Now that all of these websites have scripts from Facebook and Google added willy nilly, and since those are two of the major online advertisers (and gatekeepers for your online identity), there is less of a need for third-party cookies. Which is convenient, because the world is actually moving away from third-party cookies as a means of tracking (Mozilla and Safari block them by default + Chrome will be doing it soon).

I don't really want to get into mobile apps here, but assume that they are, in some ways, even more permissive than scripts. Apple won't let apps do any sneaky bitcoin mining, but the apps are often given access to your location, photos, contacts, etc.

Forget it, Jake. It's Chinatown

Targeted advertising

The companies have all of your data - now let’s look at what they do with it:

Credit card ad

Do you see that, or have you unconsciously blocked it?

For all of the data they collect, what you see is still just some banner ad. Maybe it’s for a brand that’s a bit more relevant. There’s that cliche: “The greatest minds of our time are thinking about how to make people click ads”, which...yeah, probably. The relatively new Amazon ad team started bringing in $1 billion in like a year. That’s because with all of the knowledge that they have of consumers, these companies can charge a lot of money - up to 500% more - for targeted ads vs. untargeted ads. That is, ads that show you something tailored to your personal profile vs. ads that show you something less bespoke. That is, ads that track you vs. ads that don’t. There are reports that targeted advertising isn’t worth the extra money, so we’ll see how that shakes out, but people generally seem to think they are. Contextual ads are one of the alternatives.

There are other applications of your data, too, like training facial recognition algorithms based off of all of the labelled pictures that have been posted to Facebook and Instagram or creating recommendation engines (think Netflix or Amazon's suggestions).

Privacy

The reason that a lot of sites join ad networks or bring in third-party scripts from adtech companies is simple - they want to make money. They want each person that reads their blog to give them a fraction of a penny so maybe they can dream of paying their bills with the proceeds.

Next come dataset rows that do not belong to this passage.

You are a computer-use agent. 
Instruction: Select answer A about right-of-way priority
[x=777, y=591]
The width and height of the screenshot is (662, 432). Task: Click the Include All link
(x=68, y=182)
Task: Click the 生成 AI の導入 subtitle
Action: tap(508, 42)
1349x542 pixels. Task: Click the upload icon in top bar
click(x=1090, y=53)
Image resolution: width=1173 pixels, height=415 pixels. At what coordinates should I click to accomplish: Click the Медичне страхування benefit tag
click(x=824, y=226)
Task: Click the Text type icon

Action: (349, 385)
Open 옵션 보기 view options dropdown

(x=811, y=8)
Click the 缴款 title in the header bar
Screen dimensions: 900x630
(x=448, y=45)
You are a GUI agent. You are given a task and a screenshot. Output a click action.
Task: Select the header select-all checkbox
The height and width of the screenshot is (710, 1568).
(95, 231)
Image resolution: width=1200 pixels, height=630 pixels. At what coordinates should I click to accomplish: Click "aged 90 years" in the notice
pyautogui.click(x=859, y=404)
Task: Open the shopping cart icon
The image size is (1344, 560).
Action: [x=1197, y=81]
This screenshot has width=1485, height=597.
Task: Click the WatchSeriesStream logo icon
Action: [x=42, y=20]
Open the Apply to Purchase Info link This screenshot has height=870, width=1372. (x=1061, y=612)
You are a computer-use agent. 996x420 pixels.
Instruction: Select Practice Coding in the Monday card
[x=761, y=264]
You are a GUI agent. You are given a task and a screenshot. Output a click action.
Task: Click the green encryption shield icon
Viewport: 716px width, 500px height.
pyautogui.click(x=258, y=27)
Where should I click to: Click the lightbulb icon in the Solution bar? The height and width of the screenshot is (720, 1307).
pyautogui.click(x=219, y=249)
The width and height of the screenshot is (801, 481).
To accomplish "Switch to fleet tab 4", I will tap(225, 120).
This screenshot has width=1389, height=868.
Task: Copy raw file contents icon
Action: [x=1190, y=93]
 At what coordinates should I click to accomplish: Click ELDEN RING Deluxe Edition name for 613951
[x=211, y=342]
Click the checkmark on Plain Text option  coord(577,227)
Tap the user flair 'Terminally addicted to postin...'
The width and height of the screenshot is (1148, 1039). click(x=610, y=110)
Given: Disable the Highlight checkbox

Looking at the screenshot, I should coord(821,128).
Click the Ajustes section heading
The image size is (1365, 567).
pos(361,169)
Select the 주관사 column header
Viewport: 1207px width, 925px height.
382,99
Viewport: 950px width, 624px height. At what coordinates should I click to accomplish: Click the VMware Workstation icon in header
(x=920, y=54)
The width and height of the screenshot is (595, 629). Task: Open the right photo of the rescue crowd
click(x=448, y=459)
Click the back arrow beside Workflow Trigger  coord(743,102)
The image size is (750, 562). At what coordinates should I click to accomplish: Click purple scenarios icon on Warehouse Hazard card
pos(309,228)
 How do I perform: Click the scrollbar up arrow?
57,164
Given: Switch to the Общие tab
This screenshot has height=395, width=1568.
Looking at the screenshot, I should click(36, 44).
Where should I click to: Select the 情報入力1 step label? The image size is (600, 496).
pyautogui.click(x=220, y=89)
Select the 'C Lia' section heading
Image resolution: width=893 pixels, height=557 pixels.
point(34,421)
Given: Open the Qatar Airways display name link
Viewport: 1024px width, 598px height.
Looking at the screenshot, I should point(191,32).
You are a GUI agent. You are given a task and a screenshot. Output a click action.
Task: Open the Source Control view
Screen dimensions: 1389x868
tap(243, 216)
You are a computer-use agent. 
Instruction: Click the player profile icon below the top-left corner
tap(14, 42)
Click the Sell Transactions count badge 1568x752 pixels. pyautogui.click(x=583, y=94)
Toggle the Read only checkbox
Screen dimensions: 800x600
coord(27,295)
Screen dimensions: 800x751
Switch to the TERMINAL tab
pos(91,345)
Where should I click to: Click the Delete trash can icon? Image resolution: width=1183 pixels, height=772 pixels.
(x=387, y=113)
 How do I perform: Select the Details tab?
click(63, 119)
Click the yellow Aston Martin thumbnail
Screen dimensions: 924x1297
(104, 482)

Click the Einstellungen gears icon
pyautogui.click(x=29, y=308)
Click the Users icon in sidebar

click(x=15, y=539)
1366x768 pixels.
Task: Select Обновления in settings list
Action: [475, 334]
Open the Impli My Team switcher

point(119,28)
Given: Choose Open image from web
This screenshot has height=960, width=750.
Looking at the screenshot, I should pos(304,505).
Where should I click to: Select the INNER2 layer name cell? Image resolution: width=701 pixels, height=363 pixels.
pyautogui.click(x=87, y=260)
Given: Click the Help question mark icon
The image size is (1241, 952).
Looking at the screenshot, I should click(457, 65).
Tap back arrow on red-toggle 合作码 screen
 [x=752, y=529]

When businesses do it, it’s typically because they want to sell more of their product. Large parts of Facebook, etc. are dedicated to proving to their advertisers that the ad spend of those companies is generating large returns (how honest they are is up for debate). So companies put the scripts on their site.

User privacy usually isn’t part of the equation, or if it is, well, they have to drive traffic, convert users, and sell things. I mean, imagine if a company didn’t do that - it would be crazy - just completely irresponsible. Who knows - they might go out of business because of it. And, what, big tech knows that the user is looking at well-made, hardworking apparel? That’s hardly the end of the world.

And, as a web developer myself, that stuff is hard to avoid adding. You need to know your traffic and the users on your site, and there isn’t time to build something new. So if Google has a tool I can add that’s free or cheap, and that has been tested by essentially the entire internet, I’m probably going to go with that. Repeat that process for other foundational tools.

The problem is that the number of sites with those tools add up, creating a huge network, with the effect that big tech knows about 90% of the sites you visit, and can track you everywhere you go (via phone location data). How much of what you think about is reflected in search terms or online research? Messages to friends? Photos, and online posts? That's a whole lot of your physical, mental, and emotional state that is being tracked by these companies. And oftentimes sold, directly or indirectly.

How can you guard against that? Here is a guide. Or, off the top of my head, you can block third-party cookies, for one. Turn off location sharing in your apps + exit them when you aren’t using them. And/or opt for their websites instead. Firefox also has better privacy defaults than Chrome. Delete Facebook? Or you can use Tor and never sign into social networks. Eh - better just use that guide.

There are also some interesting ideas where you generate thousands of online profiles with your name and a bunch of different interests so that the real you is obfuscated.

Conclusion

So that's how, once you go to a company's website, you start seeing their logo on top of half the internet. It began with cookies and HTTP and has since evolved. I hope that answered all of your- what's that? The Instagram ad for Tide? Oh, no, Facebook was definitely listening to you.

Etc.

Yeah, pretty heavy on The Verge...